Азартные игры и лотереи воспринимались многими как традиционные спутники погрязшего в пороках города, в котором процветает мошенничество и жадность, а общество зиждется на беспричинной жестокости и коррупции, где огромная пропасть между богатством и бедностью провоцирует подлое и беспринципное поведение. В выпуске London Journal 1720 года алчность и любовь к роскоши подверглись жесткой критике, а спустя несколько месяцев Weekly Journal высказал мнение, что пузырь Компании южных морей был ничем иным, «как естественным следствием пороков, царивших в обществе многие годы». В действительности пузыри были всегда, а масштабы мошенничества и коррупции за несколько веков не сильно изменились ни в большую, ни в меньшую сторону. Наблюдения показывают, что волны всеобщей паники накатывали с определенной периодичностью; нередко эти всплески называли конвульсиями, уподобляя финансовый мир больному, мечущемуся в лихорадке. Впрочем, рано или поздно наступал момент, когда пузырь лопался, производя непривычно громкий звук.
На этот раз кризис пришел, как и большинство финансовых кризисов, внезапно и неожиданно. Вскоре по ярмаркам и рынкам стала ходить такая сатирическая песенка:
Выяснилось, что Компания южных морей не имела наличных средств, чтобы расплатиться с теми, кто стал избавляться от их акций. Золотые горы Эльдорадо, о которых мечтали те, кто рассчитывал на прибыльную торговлю с Испанией, оказались миражом. Когда пропала уверенность в завтрашнем дне, перспективы быстрой наживы и богатства рассеялись, словно утренний туман. Стоимость акций, которые изначально предлагались в обмен на государственные аннуитеты, резко пошла вниз. К сентябрю 1720 года казалось, что все кончено. Акционеры потеряли все свои вложения.
Тобайас Смоллетт писал: «Эпоха вроде этой – сущее наказание для историка; читателя с чувством и воображением едва ли можно увлечь подробностями финансовых операций, лишенных всякой теплоты, ярких красок и живости; их детальное описание служит лишь иллюстрацией безжизненной картинки безвкусной вульгарности и мерзкого вырождения». Впрочем, пузырь сделал свое дело, пролив свет на «Наиболее распространенные заблуждения и безумства толпы»[71] (Extraordinary Popular Delusions and the Madness of Crowds) – как раз об этом рассказывает книга со столь многообещающим названием. Стремление к материальному богатству и опыт неудач, головокружительные взлеты и падения, блеск и нищета, мания, охватившая тысячи людей без видимой на то причины, самоубийства и разрушение семейных уз рассказывают об этой эпохе куда больше, чем тысячи сражений.
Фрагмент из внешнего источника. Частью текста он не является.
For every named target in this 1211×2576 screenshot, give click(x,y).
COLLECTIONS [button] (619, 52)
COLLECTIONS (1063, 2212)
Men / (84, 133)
Вскоре выяснилось, что некоторые министры и руководители Компании южных морей заблаговременно продали свои акции. Гнев народа был безграничен. Раздавались даже призывы колесовать воров и злодеев. Единственное, что спасло страну от гражданской войны, – осознание глобальности происходящего и надежда на то, что что-то будет сделано, ибо нельзя допустить финансового краха страны.
В этот критический момент пришло время ввести в повествование крупную и краснолицую фигуру Роберта Уолпола (Вальполя), ведь именно ему принадлежит заслуга урегулирования ситуации в стране. Он сумел устранить панику и восстановить финансовую стабильность Компании южных морей. Уроженец Норфолка, он и в солидном возрасте не утратил акцента этих мест. Уолпол служил живой иллюстрацией честного и чистосердечного деревенского жителя. Он жевал домашние яблоки, занимая первую скамью в парламенте, и не терял самообладания даже в самых патовых положениях. Говорят, что, прежде чем приступать к чтению газет, он неизменно просматривал отчет своего управляющего хозяйством.
Уолпол был крепко сложен, невысок и полноват, имел ярко выраженный второй подбородок. На многочисленных портретах он выглядит благодушным, если не сказать вальяжным, в жизни же его знали как добродушного и компанейского человека. Он первым встречал новых членов парламента, который вскоре стал его законной вотчиной. Он щегольски одевался, особенно на парламентские сессии, к которым он наряжался словно жених для невесты. Он знал, как работает палата общин, и знал, как чувствуют себя ее члены. По его собственным словам, единственную надежную защиту министру могло обеспечить лишь «благословение этой палаты».